- **Problem requirements**:
Transcribe the following material verbatim, reproducing every line in full and in its original order.

- **Input rows**:
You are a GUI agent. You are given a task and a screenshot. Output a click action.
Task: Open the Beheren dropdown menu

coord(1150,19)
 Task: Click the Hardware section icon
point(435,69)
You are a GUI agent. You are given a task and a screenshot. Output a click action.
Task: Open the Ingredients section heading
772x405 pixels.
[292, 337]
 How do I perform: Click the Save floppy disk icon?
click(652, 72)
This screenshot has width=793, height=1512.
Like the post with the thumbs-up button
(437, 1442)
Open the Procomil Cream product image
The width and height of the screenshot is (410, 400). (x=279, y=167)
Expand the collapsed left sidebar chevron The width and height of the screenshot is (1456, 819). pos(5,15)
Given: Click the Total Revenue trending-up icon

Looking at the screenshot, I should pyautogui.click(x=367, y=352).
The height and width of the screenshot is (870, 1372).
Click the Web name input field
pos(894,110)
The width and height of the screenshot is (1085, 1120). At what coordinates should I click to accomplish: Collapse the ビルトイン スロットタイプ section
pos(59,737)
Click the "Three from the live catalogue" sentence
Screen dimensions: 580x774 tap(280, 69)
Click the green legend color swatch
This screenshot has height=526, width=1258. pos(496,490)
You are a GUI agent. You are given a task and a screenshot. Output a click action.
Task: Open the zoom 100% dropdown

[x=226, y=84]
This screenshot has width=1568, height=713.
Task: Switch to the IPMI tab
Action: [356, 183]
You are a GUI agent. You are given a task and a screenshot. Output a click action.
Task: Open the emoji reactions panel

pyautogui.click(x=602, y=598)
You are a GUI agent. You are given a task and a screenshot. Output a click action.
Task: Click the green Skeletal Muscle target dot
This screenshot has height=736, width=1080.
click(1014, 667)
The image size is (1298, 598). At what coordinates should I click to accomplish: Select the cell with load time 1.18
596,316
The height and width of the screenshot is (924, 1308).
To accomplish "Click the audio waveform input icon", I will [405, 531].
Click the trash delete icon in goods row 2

- **Task result**:
You are a GUI agent. You are given a task and a screenshot. Output a click action.
Task: Open the Beheren dropdown menu

coord(1150,19)
 Task: Click the Hardware section icon
point(435,69)
You are a GUI agent. You are given a task and a screenshot. Output a click action.
Task: Open the Ingredients section heading
772x405 pixels.
[292, 337]
 How do I perform: Click the Save floppy disk icon?
click(652, 72)
This screenshot has width=793, height=1512.
Like the post with the thumbs-up button
(437, 1442)
Open the Procomil Cream product image
The width and height of the screenshot is (410, 400). (x=279, y=167)
Expand the collapsed left sidebar chevron The width and height of the screenshot is (1456, 819). pos(5,15)
Given: Click the Total Revenue trending-up icon

Looking at the screenshot, I should pyautogui.click(x=367, y=352).
The height and width of the screenshot is (870, 1372).
Click the Web name input field
pos(894,110)
The width and height of the screenshot is (1085, 1120). At what coordinates should I click to accomplish: Collapse the ビルトイン スロットタイプ section
pos(59,737)
Click the "Three from the live catalogue" sentence
Screen dimensions: 580x774 tap(280, 69)
Click the green legend color swatch
This screenshot has height=526, width=1258. pos(496,490)
You are a GUI agent. You are given a task and a screenshot. Output a click action.
Task: Open the zoom 100% dropdown

[x=226, y=84]
This screenshot has width=1568, height=713.
Task: Switch to the IPMI tab
Action: [356, 183]
You are a GUI agent. You are given a task and a screenshot. Output a click action.
Task: Open the emoji reactions panel

pyautogui.click(x=602, y=598)
You are a GUI agent. You are given a task and a screenshot. Output a click action.
Task: Click the green Skeletal Muscle target dot
This screenshot has height=736, width=1080.
click(1014, 667)
The image size is (1298, 598). At what coordinates should I click to accomplish: Select the cell with load time 1.18
596,316
The height and width of the screenshot is (924, 1308).
To accomplish "Click the audio waveform input icon", I will [405, 531].
Click the trash delete icon in goods row 2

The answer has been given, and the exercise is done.